┌─ SUPPLIED INFORMATION

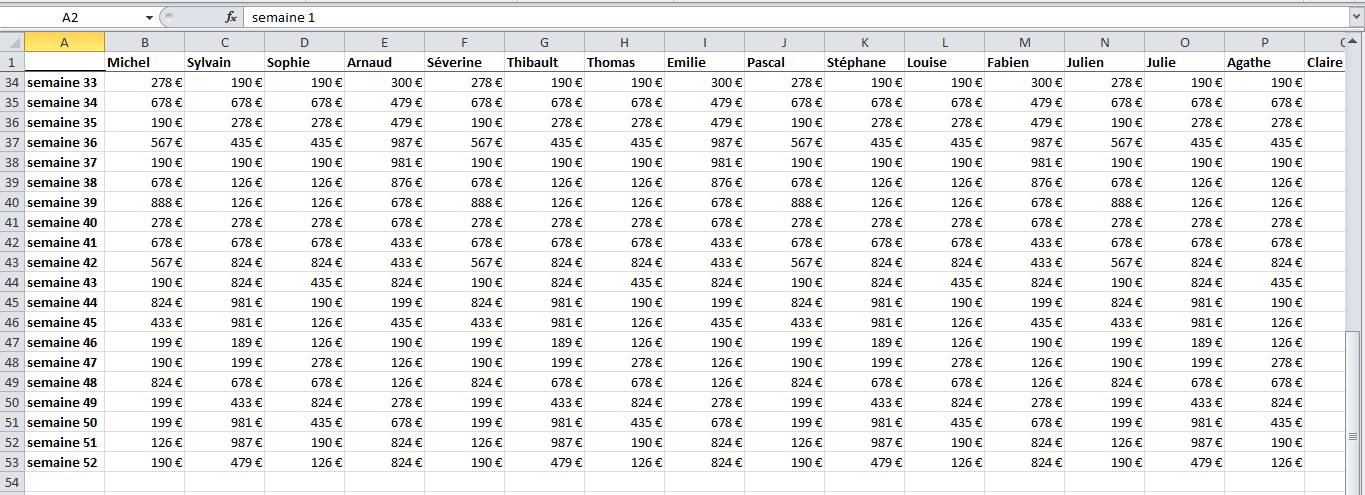The image size is (1365, 495).
Task: Select column E header
Action: click(384, 41)
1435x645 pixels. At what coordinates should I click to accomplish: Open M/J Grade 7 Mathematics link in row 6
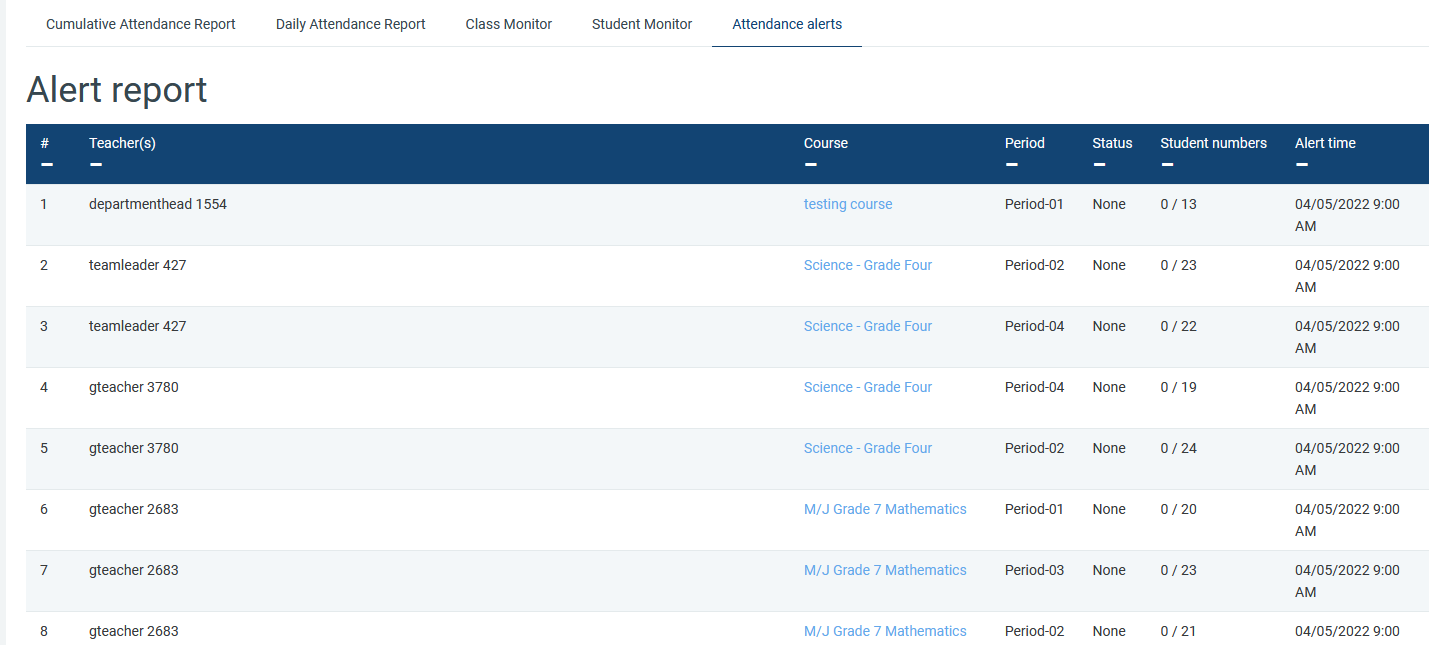[885, 509]
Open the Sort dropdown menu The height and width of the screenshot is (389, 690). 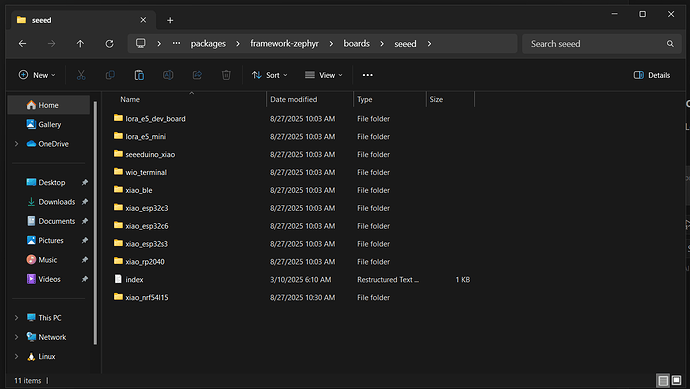[269, 75]
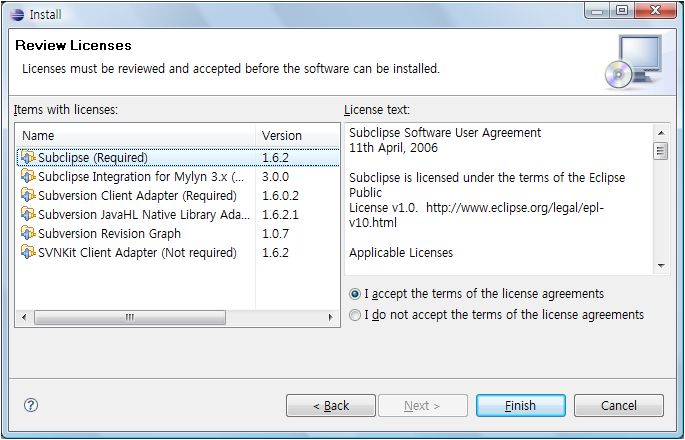Go back with the Back button

pyautogui.click(x=331, y=405)
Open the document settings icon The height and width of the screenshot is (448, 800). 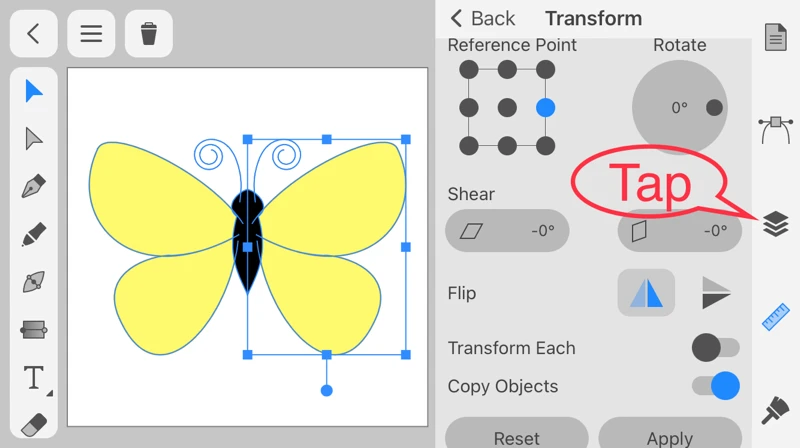775,37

└─

-- EXERCISE GOAL --
Copy each line of the records that contains the string "click", matching uppercase and lowercase exactly.

-- EXERCISE ANSWER --
Action: click(384, 41)
1435x645 pixels. At what coordinates should I click to accomplish: Open M/J Grade 7 Mathematics link in row 6
pyautogui.click(x=331, y=405)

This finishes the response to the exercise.